Helena Kennedy: “The first plane load from Afghanistan was 130 people. But the calls kept coming”

The human rights barrister has helped evacuate 500 people—women lawyers and their families—out of Afghanistan. But, she says, the UK is not doing enough
December 9, 2021

In the manic days of evacuation that followed the fall of Kabul to the Taliban in August, thousands of people were left stranded. Among them were women who, in the two decades since the Taliban were ousted, had qualified as judges in Afghanistan’s new legal system. They were in fear for their lives as the militants seized power and democratic institutions crumbled. 

They have turned for help to Helena Kennedy, the Scottish barrister and director of human rights for the International Bar Association. Kennedy, who sits in the House of Lords as Baroness Kennedy of the Shaws, has spent the past three months in a frantic bid to evacuate those women judges and prosecutors left behind.

“When the military departure was taking place, I started receiving these calls from women judges, from people who knew women judges, and who were saying: ‘please, what can be done about this? We need to be able to help.’”

“Individual women [were] telling me they were hiding in their basements [or] they had had to move to a relative’s house and they couldn’t go out, and were in a really distressed state,” she tells me. “The clamour was becoming so loud and so fearful, it became clear that we had to act.”

That meant raising money, arranging transport to a provincial airport, chartering flights and conducting frantic diplomacy with the leaders of countries around the world who might offer refuge. For Kennedy, the experience has been crushing, uplifting and bizarre all at once: at one point, in order to ensure safe passage, she found herself chipping in for a sheep for a Taliban wedding. More often the task was ensuring everyone had the correct documentation and persuading airport officials to accept it. 

“We ended up being the operational hub for getting significant numbers out,” she says. “The first plane load… was 130 people. But the calls kept coming.”

Kennedy has watched the situation in Afghanistan deteriorate with horror. The IBA “was basically the organisation that set up a Bar Association in Afghanistan after the ousting of the Taliban,” she tells me. Its Human Rights Institute was involved in “training programmes, drafting… the bylaws by which the legal profession would operate, and encouraged very much the inclusion of women in the post-Taliban legal system.”

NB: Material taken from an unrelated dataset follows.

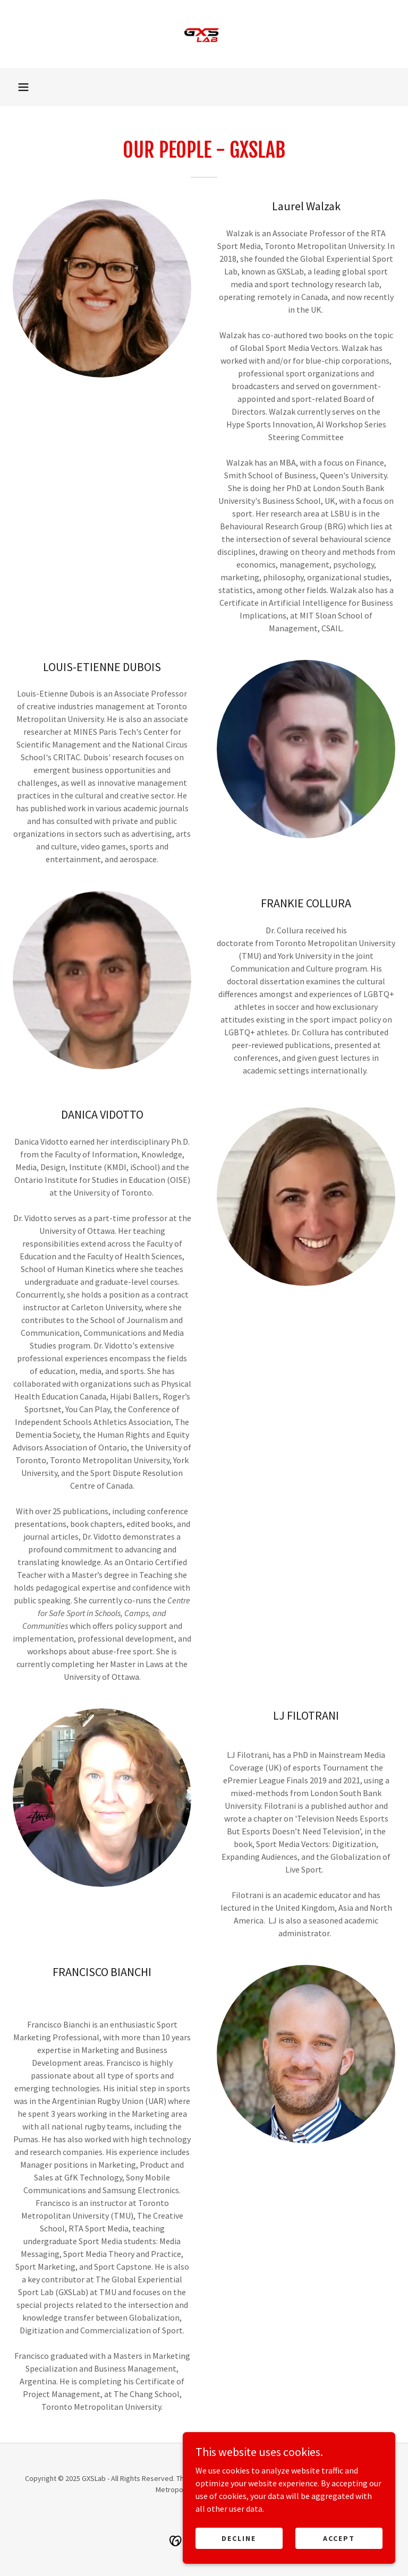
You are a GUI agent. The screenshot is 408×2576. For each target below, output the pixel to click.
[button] (23, 87)
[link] (204, 34)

But even before the Taliban takeover, “the idea that women were sitting in justice on men was absolutely a fraught issue in Afghanistan.” In January, two female Supreme Court justices were murdered. 

Those most in danger now are “women who prosecuted some of these men now out of prison”: hardened militants released by the Taliban and seeking vengeance on those who sentenced them. When you hear of a disappearance, “you just wonder whether they’ve been taken out and had their throat slit and been dumped somewhere.”

The total number of people helped by Kennedy’s scheme—women lawyers and their family members—now stands at 500. But the UK is not doing enough, she says. It has taken handfuls of female judges here and there, but provoked outrage when it rejected visa applications from a group of 35 judges, most of whom were women. And after the initial heave, the long-term Afghan resettlement scheme is yet to get off the ground. 

“I have been contacted by so many good British people who have said to me… ‘I live in a big house, and my children have all left home… and I would be very happy to have a family coming here to live with me.’ It just seems to be such a slow and wretched process.”

There are moments of joy amid the despair. “My spirits go up and down. The happiness of the Friday before last, with the four of us: [my colleagues] Charles, Emily, Ewelina and myself, we went out to the airport, and met our women and their families coming off a plane. There were four of them and their children and their husbands.

“It was one of the great moments in anybody’s life, you know, when you see them arriving,” she adds. “And they wept and they laughed and they hugged. It was just wonderful. It was just the most wonderful thing.”